キリスト教の本場、とくにドイツでのこの季節のクリスマスマーケットは壮観である。たまたま出向いた時期がそうであったと、現地に着いてから、町や駅の賑わいを見て納得。
生きる道しるべであるイエスさまの生誕記念日となれば、新旧関係なく、信徒たちがその記念を祝うのは自然なことである。
と、そんなクリスマスマーケットが目的でこの時期の訪問を選んだのではなかったが、偶然にもその時期に遭遇でき、いろんな出会いを得ることができた。
せっかくなので、そのクリスマスマーケットで有名なニュルンベルクに行こうと電車のチケットをとろうとすると、売り切れ。では、ということで、ベートーベンの生家のあるボンに向かうことにする。運よく電車はあったものの、その電車がトラブルで遅延。途中で行先を変えられ、急きょボンの手前の駅で乗り換えをすることに。そのタイミングで偶然出会った青年。JAICAで働くベオグラードの人であった。電車が遅れたおかげで1時間以上、会話をすることができ、国ごとのコミュニケーション文化の違いや日本人やドイツ人の精神性などについて楽しく交流でき、連絡先を交換。カタコトでも1時間頑張って語り合うのはいい勉強。日本人同士であっても初対面で1時間話し続けるのはなかなかだ。

もっと勉強しなければ、しておけばよかったと、痛感。英語力はもとより、世界史も地政学も民俗学もコミュニケーションには不可欠だ。ベオグラードについての何も知らない自分を恥じ、世界に無知な自分を改めて知る。
当初の目的地ニュルンベルクに行っていたら、彼には出会えていない。

さらに帰国する便でたまたま隣の席になったひとりの女性。なんと名古屋の人であり、途中の乗り継ぎ後も隣の席であった。
予約を一緒にしたわけでも何でもないのに・・。
そのソウルからの乗り継ぎ後は、さすがにこの偶然が不思議になり、お互いなんとなく言葉をかけ始める。そのうちにお互い自分のことを語っていた。
初対面の乗り継ぎ後、わずか1時間半。彼女はこれまで人に話したことがないご自身のことを話してくれた。両親も旦那さんも病気で亡くされ、その境地についてときには涙で語ってくれた。
「こんなこと、人に話したことないんですけどね」
空港に着く頃には、彼女と親しくなっていた。彼女は、「なんだかすっきりしました。いろいろ聞いていただいてごめんなさい・・・」「こちらこそ、ありがとうございます」こちらも連絡先を交換し、笑顔と握手で別れた。

旅先で出会った人は多くいる。

一見偶然のようでもあるが、長くその関係が続くこともあり、心に残る大切な友人もいる。
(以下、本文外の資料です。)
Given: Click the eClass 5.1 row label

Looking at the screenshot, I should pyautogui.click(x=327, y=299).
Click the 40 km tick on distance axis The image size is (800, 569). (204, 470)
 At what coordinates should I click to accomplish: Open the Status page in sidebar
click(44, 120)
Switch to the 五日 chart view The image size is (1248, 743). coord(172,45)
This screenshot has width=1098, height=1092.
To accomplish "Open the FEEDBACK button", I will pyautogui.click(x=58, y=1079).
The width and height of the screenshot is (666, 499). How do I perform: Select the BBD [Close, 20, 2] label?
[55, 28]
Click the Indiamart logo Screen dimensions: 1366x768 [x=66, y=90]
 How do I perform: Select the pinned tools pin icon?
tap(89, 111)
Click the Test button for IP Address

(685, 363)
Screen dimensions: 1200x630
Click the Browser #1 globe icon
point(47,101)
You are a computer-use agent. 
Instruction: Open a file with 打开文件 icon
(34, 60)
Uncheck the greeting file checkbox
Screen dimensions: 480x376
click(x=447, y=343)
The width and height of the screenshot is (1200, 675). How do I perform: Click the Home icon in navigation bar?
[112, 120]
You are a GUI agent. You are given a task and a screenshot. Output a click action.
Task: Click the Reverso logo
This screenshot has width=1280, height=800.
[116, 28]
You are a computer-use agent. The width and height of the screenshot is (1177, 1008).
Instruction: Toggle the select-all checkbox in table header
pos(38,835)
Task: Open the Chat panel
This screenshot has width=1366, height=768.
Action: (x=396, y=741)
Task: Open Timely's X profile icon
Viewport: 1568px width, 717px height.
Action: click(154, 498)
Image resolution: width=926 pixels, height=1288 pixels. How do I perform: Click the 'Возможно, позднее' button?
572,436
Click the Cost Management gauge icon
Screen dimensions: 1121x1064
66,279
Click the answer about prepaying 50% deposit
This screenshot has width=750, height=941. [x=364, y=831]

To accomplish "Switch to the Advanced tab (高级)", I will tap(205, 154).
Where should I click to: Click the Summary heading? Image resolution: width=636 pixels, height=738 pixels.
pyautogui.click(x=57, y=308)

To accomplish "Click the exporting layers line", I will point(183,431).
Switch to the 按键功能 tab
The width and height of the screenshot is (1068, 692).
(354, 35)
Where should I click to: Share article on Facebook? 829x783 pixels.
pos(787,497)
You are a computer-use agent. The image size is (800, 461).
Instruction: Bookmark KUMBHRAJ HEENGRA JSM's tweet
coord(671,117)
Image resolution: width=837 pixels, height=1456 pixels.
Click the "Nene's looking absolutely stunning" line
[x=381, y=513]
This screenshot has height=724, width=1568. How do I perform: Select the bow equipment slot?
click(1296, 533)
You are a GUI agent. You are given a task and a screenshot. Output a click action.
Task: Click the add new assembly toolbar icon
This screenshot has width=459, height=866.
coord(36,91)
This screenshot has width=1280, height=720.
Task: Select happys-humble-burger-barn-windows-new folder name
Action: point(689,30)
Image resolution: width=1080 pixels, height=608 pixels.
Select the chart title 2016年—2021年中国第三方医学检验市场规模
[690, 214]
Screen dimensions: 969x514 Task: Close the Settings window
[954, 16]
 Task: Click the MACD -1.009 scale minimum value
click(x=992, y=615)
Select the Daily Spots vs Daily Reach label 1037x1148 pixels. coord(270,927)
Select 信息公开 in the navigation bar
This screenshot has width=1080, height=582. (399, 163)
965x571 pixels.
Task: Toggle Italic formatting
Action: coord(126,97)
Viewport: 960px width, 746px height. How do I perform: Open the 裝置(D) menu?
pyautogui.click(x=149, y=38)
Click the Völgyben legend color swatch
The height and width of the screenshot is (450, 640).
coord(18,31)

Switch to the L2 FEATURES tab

一歩外に出なければ、何かひとつ違っていればこの出会いはない。

出会いは本当に偶然であるが、大切な出会いは導かれているような気がする。
今回もまさしく、そんな出会い。
両親を亡くした彼女が
「親孝行してくださいね。彼を大切にしてくださいね」
と言ってくれたその言葉。帰国後も、じーんと胸に残っている。